Please carry on the blog text below about painting miniature soldiers, starting right after its final sentence.

◆ **Text for analysis**:
============================================================

There was no offence intended, obviously, but it is still an instinct on national radio - some gentle apology needed for reference to the Provinces (though, of course, there are a lot of new Tory MPs up there now, which must make a difference, you would think). Some reflected glory in demonstrating that the BBC is able to transmit to (and even has some kind of an audience in) the far-flung reaches of our Sceptred Isle.

Anyway, I had a laugh at it, and there is no harm done, but it reminded me of this clip, which I still find hilarious - apologies for the poor picture definition - best I could find.

Wednesday 4 March 2020

WSS Project - Some Dismounted Dragoons

Today I finished off some dismounted dragoons - the system is to be that my dragoon units will each be of 3 bases of mounted men, with 2 extra bases of dismounted. When the unit is ordered to dismount (which takes a complete turn), two of the mounted bases are replaced by dismounted; the remaining mounted base (which ideally should be the one with the minidice giving current strength!) represents horseholders and all that clobber.

Bavarian Dragoons - this is the Regt Monasterol - the new Irregular chaps at the front are here shown with their mounted Higgins colleagues.
The dismounted castings here are 20mm Irregular Miniatures, which are unusually small 20mm but give a good size match with Les Higgins.

The boys from the Regt Santini are the same, apart from the green facings - their mounted contingent are progressing through the paint queue at this very moment
The history of Les Higgins/PMD is well described elsewhere; the original 20mm Malburian figures are just a tad smaller than their ECW range (though the original "subscription series" Higgins ECW were about the same size as the Malburians), but both ranges use the same horses. The figures are too small to match with much else - Irregular, Lancer Miniatures (which are relatively stout, though their artillery pieces are lovely) and that's about it.

Sunday 1 March 2020

Painting - Good News and Bad News

Odd day yesterday. My most spectacular achievement was falling downstairs with a tray of freshly painted soldiers - fortunately, the only lasting damage seems to have been to the sensibilities of the Contesse, who was not impressed by my vocabulary.

============================================================

◆ **Stored data**:

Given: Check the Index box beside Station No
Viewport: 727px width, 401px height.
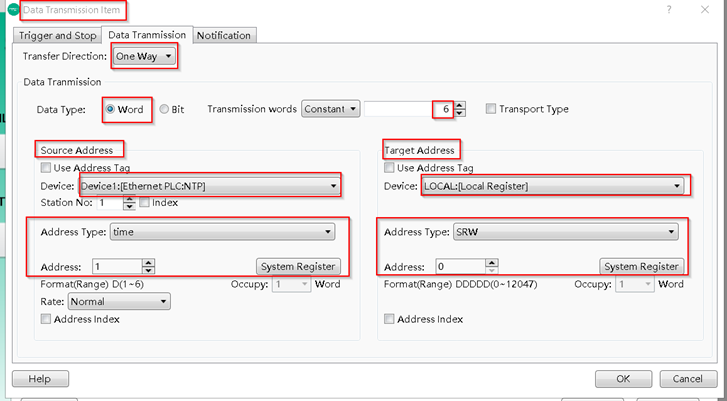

============================================================

◆ **Reply**:
I have now based up the Waterloo Life Guards - still one man absent, but now varnished and based. Very pleased with them.

Unit #334, Hinton Hunt Life Guards, with many thanks to Goya for his restoration and conversion work. These chaps were previously the spares from the ex-Eric Knowles Royal Horse Guards, and include the noted Trooper Lazarus, a write-off who was miraculously fixed back onto his base. I understand that we have located a recruit to fill the gap in the back row.
Less satisfactory was a shipment of mounted WSS officers which arrived back from the painter. Something very odd has happened here - it seems that the varnish has reacted with (and stuck to) the bubblewrap in which they were packed. This painter normally wraps each figure in tissue, which would have avoided the problem, but wisdom after the event is not helpful, and it's also irritating.

A varnishing act that went wrong. Warranty claim necessary. Ancient Les Higgins figures - not as old as the Life Guards, though
We've agreed that I'll send them back, and he'll sort things out, though it looks like a strip-and-start-again situation to me.

Other than that I spent a fascinating couple of hours yesterday with a neighbour, learning more about the history of the immediate area where I live. I'm particularly interested in a number of vanished local castles and tower houses, and also in the old farm-workers' hamlets of Whaupknowe (which means "Curlew Hill" in Scots, and appears to have been right where my house is now) and Muttonhole (which is only commemorated now by a field of the same name on an adjacent farm). These hamlets seem to have vanished around 1750. Looks like I'd better get the waterproof jacket and the old walking boots ready.